## Task requirements
Reproduce all of the listing below without alteration.

## Provided entries

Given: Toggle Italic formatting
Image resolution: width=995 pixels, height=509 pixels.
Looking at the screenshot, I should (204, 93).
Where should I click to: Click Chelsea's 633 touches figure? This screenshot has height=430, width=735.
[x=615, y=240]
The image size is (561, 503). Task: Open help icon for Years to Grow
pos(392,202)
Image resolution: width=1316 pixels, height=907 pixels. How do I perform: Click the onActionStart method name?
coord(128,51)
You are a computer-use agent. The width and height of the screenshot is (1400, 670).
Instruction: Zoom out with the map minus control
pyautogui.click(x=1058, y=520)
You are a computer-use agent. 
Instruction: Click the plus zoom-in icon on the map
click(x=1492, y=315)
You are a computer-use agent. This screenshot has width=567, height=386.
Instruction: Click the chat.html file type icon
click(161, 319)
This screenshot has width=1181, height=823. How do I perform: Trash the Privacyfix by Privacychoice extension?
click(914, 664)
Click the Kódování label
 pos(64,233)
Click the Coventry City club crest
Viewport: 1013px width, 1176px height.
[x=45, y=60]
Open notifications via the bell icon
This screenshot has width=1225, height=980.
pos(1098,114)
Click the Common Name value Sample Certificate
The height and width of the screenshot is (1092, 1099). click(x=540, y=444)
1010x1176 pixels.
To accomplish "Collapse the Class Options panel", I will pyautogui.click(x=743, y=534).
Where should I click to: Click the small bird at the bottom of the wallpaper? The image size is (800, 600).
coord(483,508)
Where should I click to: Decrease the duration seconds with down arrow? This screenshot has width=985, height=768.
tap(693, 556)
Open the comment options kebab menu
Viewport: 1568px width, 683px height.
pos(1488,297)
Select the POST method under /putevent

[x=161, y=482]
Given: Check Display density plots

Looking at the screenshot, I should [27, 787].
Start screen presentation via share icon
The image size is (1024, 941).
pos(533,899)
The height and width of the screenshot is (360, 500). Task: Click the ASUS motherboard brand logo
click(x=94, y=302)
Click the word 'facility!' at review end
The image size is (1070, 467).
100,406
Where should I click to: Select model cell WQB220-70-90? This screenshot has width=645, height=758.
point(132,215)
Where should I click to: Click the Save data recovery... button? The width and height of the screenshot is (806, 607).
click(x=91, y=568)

## Exercise result
Given: Toggle Italic formatting
Image resolution: width=995 pixels, height=509 pixels.
Looking at the screenshot, I should (204, 93).
Where should I click to: Click Chelsea's 633 touches figure? This screenshot has height=430, width=735.
[x=615, y=240]
The image size is (561, 503). Task: Open help icon for Years to Grow
pos(392,202)
Image resolution: width=1316 pixels, height=907 pixels. How do I perform: Click the onActionStart method name?
coord(128,51)
You are a computer-use agent. The width and height of the screenshot is (1400, 670).
Instruction: Zoom out with the map minus control
pyautogui.click(x=1058, y=520)
You are a computer-use agent. 
Instruction: Click the plus zoom-in icon on the map
click(x=1492, y=315)
You are a computer-use agent. This screenshot has width=567, height=386.
Instruction: Click the chat.html file type icon
click(161, 319)
This screenshot has width=1181, height=823. How do I perform: Trash the Privacyfix by Privacychoice extension?
click(914, 664)
Click the Kódování label
 pos(64,233)
Click the Coventry City club crest
Viewport: 1013px width, 1176px height.
[x=45, y=60]
Open notifications via the bell icon
This screenshot has width=1225, height=980.
pos(1098,114)
Click the Common Name value Sample Certificate
The height and width of the screenshot is (1092, 1099). click(x=540, y=444)
1010x1176 pixels.
To accomplish "Collapse the Class Options panel", I will pyautogui.click(x=743, y=534).
Where should I click to: Click the small bird at the bottom of the wallpaper? The image size is (800, 600).
coord(483,508)
Where should I click to: Decrease the duration seconds with down arrow? This screenshot has width=985, height=768.
tap(693, 556)
Open the comment options kebab menu
Viewport: 1568px width, 683px height.
pos(1488,297)
Select the POST method under /putevent

[x=161, y=482]
Given: Check Display density plots

Looking at the screenshot, I should [27, 787].
Start screen presentation via share icon
The image size is (1024, 941).
pos(533,899)
The height and width of the screenshot is (360, 500). Task: Click the ASUS motherboard brand logo
click(x=94, y=302)
Click the word 'facility!' at review end
The image size is (1070, 467).
100,406
Where should I click to: Select model cell WQB220-70-90? This screenshot has width=645, height=758.
point(132,215)
Where should I click to: Click the Save data recovery... button? The width and height of the screenshot is (806, 607).
click(x=91, y=568)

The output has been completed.